§ **Pasaje citado**

—————

Siete hombres, seis de ellos
clérigos de la Iglesia de Inglaterra, buscaron fracturar la reticencia de los
eruditos en materia de fe a través de un manipulación libre, mediante un
espíritu decoroso, de temas particularmente susceptibles de sufrir como
consecuencia de una repetición del lenguaje convencional y por los métodos
tradicionales de tratamiento. El volumen resultante, modestamente
titulado Ensayos y Reseñas, se publicó en
1860. Los cinco ensayos y dos reseñas, escritos independientemente, variaban en
el carácter y en la calidad: uno era la reescritura de un sermón, otro una
monografía culta, seria pero impecablemente histórica. El autor laico compuso
una crítica devastadora de las “armonías“intencionadas entre el Génesis y la
geología. Rowland Williams, un galés conflictivo, escribió un ensayo provocador
sobre el Barón von Bunsen en el que “la justificación por la fe“se convertía en
“calma mental“. Baden Powell, un matemático, negó terminantemente la
posibilidad de los milagros. H. B. Wilson concedieron la más amplia libertad
posible a la suscripción a los artículos de la fe y cuestionó la eternidad de
la condenación. Toda la obra fue superada por el ensayo formidable aunque
enrevesado de Jowett, “Sobre la interpretación de la Escritura“, en el que
conminaba que la Biblia se leyera “como cualquier otro libro“y en el que
suplicaba apasionadamente la libertad de la erudición: “La religión Cristiana
se encuentra en una posición falsa cuando todas las tendencias del conocimiento
se oponen a ella“.
Gran parte de lo que escribieron los
Ensayistas y Reseñadores es actualmente teología común y el trabajo no habría
llamado demasiado la atención incluso en 1860 salvo por el hecho de que sus
autores fueron clérigos. Una vez más, el elemento ad
hominem prevaleció. ¿Cómo podía un clérigo conciliar
coherentemente tales puntos de vista con los Treinta y Nueve Artículos y sus
votos de ordenación? De nuevo, Samuel Wilberforce dirigió el ataque, secundado
por los Evangélicos y los clérigos de la Alta Iglesia en un despliegue extraño
de unanimidad. Desde todos los ámbitos [72/73] se denunció el volumen: cerca de
150 respuestas llenaron tres páginas del catálogo del Museo Británico.

—————

§ **Ítems del conjunto**
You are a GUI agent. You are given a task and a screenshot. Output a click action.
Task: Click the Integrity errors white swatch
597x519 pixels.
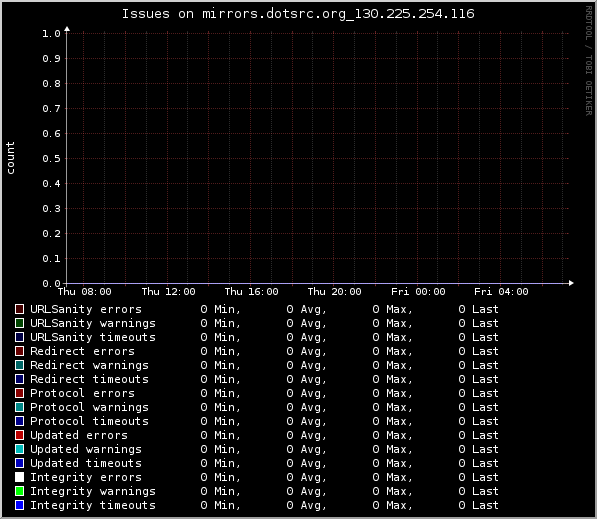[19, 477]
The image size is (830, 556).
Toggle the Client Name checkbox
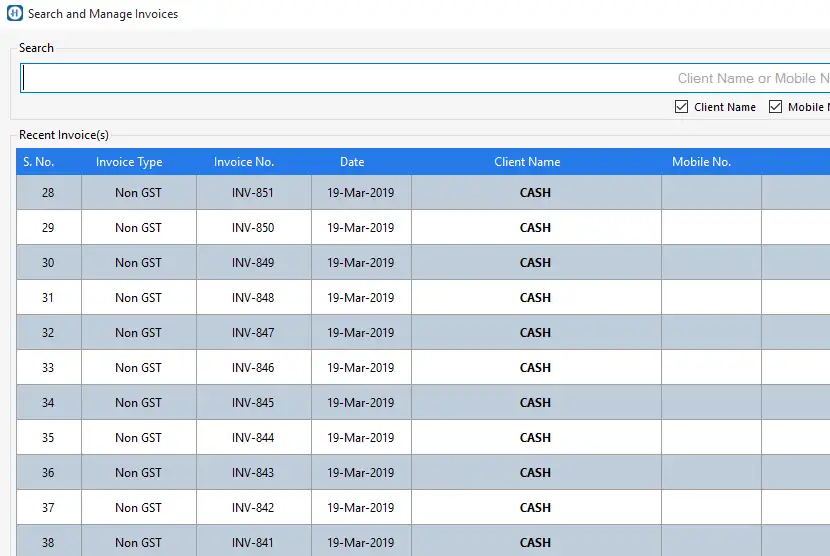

—————

§ **Tareas propuestas**
1. Según el pasaje sobre Ensayos y Reseñas, ¿cuántas respuestas al volumen llenaron tres páginas del catálogo del Museo Británico?
2. Sigue escribiendo el pasaje sobre Ensayos y Reseñas a partir de su última oración.

§ **Respuestas dadas**
1. Cerca de 150 respuestas.

2.
Wilberforce presionó para celebrar un sínodo en el que se condenara a los
obispos, que consiguió provisionalmente en 1861 y formalmente en 1864. Williams
y Wilson, los dos Ensayistas suspendidos de sus funciones, fueron perseguidos
por los tribunales eclesiásticos y parcialmente condenados en 1862. Pero aquí
intervinieron las peculiaridades del sistema legal inglés; exigiendo una
construcción estricta de los formularios de la Iglesia, y otorgando la
interpretación más liberal a las escrituras acusadas, se dio lugar a que el
Consejo Privado invirtiera la condena en 1864. Alguien dijo humorísticamente
que el Consejo Privado “se había desentendido del Infierno pagando, y había
arrebatado a los miembros Ortodoxos de la Iglesia de Inglaterra la última
esperanza de la condenación eterna“. Irónicamente, la libertad de pensamiento
dentro de la Iglesia de Inglaterra se salvó gracias a la sumisión de la Iglesia
ante el Estado.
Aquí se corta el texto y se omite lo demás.